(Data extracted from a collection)
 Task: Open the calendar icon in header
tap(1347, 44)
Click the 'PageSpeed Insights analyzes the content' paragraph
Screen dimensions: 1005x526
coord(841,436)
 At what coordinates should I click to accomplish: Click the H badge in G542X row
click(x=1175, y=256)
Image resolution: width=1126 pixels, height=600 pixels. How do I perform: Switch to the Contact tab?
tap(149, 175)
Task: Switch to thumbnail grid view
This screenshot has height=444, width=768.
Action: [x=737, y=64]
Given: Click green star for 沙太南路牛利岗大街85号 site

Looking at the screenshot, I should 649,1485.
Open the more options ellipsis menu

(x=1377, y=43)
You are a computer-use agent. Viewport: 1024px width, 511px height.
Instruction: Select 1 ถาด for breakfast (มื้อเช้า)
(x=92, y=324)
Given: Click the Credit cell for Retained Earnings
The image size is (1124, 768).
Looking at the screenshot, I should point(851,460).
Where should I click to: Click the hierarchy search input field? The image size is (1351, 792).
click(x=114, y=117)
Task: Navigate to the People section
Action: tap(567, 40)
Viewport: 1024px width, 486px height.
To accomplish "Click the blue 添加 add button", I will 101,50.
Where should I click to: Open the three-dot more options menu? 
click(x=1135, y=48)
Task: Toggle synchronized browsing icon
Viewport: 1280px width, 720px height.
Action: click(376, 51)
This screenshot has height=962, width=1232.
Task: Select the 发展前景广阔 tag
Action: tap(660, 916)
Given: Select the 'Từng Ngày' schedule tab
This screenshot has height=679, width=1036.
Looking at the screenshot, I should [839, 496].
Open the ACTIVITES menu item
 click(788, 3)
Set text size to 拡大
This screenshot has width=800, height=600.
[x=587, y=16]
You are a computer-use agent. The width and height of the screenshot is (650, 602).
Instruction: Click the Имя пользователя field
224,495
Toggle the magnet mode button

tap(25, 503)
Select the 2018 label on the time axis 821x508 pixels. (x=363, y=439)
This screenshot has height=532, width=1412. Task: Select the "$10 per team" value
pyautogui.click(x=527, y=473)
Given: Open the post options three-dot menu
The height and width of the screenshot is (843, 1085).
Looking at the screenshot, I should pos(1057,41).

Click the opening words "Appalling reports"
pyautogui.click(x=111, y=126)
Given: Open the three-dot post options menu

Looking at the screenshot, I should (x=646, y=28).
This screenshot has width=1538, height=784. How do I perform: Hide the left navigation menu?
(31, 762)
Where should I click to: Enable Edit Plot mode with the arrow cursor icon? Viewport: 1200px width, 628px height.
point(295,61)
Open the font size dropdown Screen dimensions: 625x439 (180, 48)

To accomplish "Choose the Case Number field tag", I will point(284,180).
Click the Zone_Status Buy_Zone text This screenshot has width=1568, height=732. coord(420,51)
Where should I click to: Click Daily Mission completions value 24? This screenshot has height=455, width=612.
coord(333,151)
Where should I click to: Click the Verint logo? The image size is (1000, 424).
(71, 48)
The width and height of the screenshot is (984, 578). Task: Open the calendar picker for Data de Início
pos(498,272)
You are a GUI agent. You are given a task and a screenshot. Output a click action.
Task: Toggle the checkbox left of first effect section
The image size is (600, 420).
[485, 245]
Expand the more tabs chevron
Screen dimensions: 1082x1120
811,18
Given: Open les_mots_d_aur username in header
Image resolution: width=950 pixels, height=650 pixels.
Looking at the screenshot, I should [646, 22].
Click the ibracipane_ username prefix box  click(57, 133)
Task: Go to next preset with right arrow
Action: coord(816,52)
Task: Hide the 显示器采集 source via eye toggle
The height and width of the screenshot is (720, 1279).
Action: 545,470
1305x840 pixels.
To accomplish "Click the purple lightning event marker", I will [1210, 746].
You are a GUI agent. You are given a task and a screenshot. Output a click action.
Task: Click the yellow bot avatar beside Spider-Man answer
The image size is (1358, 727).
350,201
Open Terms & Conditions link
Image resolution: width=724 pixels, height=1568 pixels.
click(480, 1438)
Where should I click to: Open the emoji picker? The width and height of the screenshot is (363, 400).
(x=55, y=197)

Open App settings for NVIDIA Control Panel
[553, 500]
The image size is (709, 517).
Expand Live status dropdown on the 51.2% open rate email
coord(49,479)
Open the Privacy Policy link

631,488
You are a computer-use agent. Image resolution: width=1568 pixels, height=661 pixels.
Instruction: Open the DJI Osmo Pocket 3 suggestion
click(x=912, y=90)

* _EXERCISE_: After locating the line holding "Where should I click to: Open the three-dot" above, output exactly that line and every line after it through the line holding "Open the font". Include nothing else.

* _ANSWER FOR THE TASK_:
Where should I click to: Open the three-dot more options menu? 
click(x=1135, y=48)
Task: Toggle synchronized browsing icon
Viewport: 1280px width, 720px height.
Action: click(376, 51)
This screenshot has height=962, width=1232.
Task: Select the 发展前景广阔 tag
Action: tap(660, 916)
Given: Select the 'Từng Ngày' schedule tab
This screenshot has height=679, width=1036.
Looking at the screenshot, I should [839, 496].
Open the ACTIVITES menu item
 click(788, 3)
Set text size to 拡大
This screenshot has width=800, height=600.
[x=587, y=16]
You are a computer-use agent. The width and height of the screenshot is (650, 602).
Instruction: Click the Имя пользователя field
224,495
Toggle the magnet mode button

tap(25, 503)
Select the 2018 label on the time axis 821x508 pixels. (x=363, y=439)
This screenshot has height=532, width=1412. Task: Select the "$10 per team" value
pyautogui.click(x=527, y=473)
Given: Open the post options three-dot menu
The height and width of the screenshot is (843, 1085).
Looking at the screenshot, I should pos(1057,41).

Click the opening words "Appalling reports"
pyautogui.click(x=111, y=126)
Given: Open the three-dot post options menu

Looking at the screenshot, I should (x=646, y=28).
This screenshot has width=1538, height=784. How do I perform: Hide the left navigation menu?
(31, 762)
Where should I click to: Enable Edit Plot mode with the arrow cursor icon? Viewport: 1200px width, 628px height.
point(295,61)
Open the font size dropdown Screen dimensions: 625x439 (180, 48)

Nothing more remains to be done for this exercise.